◆ 本文 ◆
企業経営者に染み付いたデフレマインドを払拭し、攻めの経営にかじを切る契機としたい。
政府と経済界の代表が企業の設備投資の拡大などについて意見交換する「官民対話」の初会合が開かれた。
安倍首相は席上、「企業収益は過去最高だが、投資の伸びは十分ではない。一歩踏み込んだ投資拡大の見通しを示してほしい」と各経済団体に要請した。
消費税率が10%に引き上げられても、景気を腰折れさせず、成長を続けるには、個人消費とともに、設備投資の拡大が不可欠である。首相の問題提起はもっともだ。
官民対話は来春に向けて月1回のペースで開かれ、賃上げや規制緩和などもテーマとなる。実効性のある議論を期待したい。
日本企業の2014年度の経常利益は約65兆円で、2年前より約16兆円も増えた。利益剰余金などの内部留保も約50兆円増加し、総額350兆円超に達している。
ところが、14年度の設備投資は、2年前より5兆円増の約40兆円にとどまっている。
中国など海外経済の先行きに対する懸念から、経営者が必要以上に設備投資を控えているのではないか。工場の生産ラインなどで古い設備を更新しないまま、使っているケースが多い。
無論、企業が事業リスクを慎重に見極めることは重要である。一方で、経営者には、政府に注文を付けられるまでもなく、自らの判断で、成長が見込める分野に投資する決断力が求められる。
いつまでも守りの姿勢を続けていては、企業も日本経済全体も活路が開けまい。
労働人口が減少していく中、生産性の向上は、日本企業の避けて通れない課題だ。熟練工不足を補う機械化投資、環境問題に目配りした省エネ投資など、打つべき手はいくらでもあろう。
ドイツや米国では、官民を挙げた取り組みが本格化している。インターネット技術を使って需要を予測し、生産工程を綿密に管理するシステムが広がりつつある。
日本も手をこまぬいてはいられない。産官学が連携し、得意とするロボットや人工知能などの分野への投資を進めるのも一案だ。
官民対話では、経済団体が、法人実効税率の20%台への早期引き下げや、医療、環境分野などの成長産業の育成につながる規制緩和を促進するよう求めた。
政府が、こうした要望にしっかりと応え、企業の投資意欲を後押しすることも大切だ。

◆ 課題 ◆
本文に出てくる「兆円」単位の金額を、「約」「超」などの語も含めてすべて書き出してください。

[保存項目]
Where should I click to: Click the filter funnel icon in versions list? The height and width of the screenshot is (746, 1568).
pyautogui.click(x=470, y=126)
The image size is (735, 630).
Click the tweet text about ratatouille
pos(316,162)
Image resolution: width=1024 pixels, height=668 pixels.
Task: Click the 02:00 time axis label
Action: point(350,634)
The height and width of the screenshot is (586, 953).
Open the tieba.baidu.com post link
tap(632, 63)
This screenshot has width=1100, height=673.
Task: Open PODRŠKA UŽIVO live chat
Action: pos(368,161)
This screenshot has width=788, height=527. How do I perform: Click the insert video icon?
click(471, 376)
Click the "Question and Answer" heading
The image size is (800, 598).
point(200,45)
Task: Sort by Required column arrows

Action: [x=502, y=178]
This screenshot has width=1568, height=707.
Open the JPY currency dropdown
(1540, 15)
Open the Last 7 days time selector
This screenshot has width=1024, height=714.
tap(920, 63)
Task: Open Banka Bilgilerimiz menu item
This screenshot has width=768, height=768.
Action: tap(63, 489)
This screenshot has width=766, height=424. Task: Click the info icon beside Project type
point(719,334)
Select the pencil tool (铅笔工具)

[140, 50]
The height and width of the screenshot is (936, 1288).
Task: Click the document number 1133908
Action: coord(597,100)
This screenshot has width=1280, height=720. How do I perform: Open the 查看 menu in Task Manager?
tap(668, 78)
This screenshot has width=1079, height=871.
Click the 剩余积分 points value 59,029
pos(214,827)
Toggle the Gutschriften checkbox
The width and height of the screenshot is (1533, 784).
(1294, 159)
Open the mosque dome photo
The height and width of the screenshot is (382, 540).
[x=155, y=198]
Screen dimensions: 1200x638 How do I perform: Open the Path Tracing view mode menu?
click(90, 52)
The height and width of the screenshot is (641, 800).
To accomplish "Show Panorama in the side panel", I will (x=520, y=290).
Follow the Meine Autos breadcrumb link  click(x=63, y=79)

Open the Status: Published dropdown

◆ 解答 ◆
約65兆円
約16兆円
約50兆円
350兆円超
5兆円
約40兆円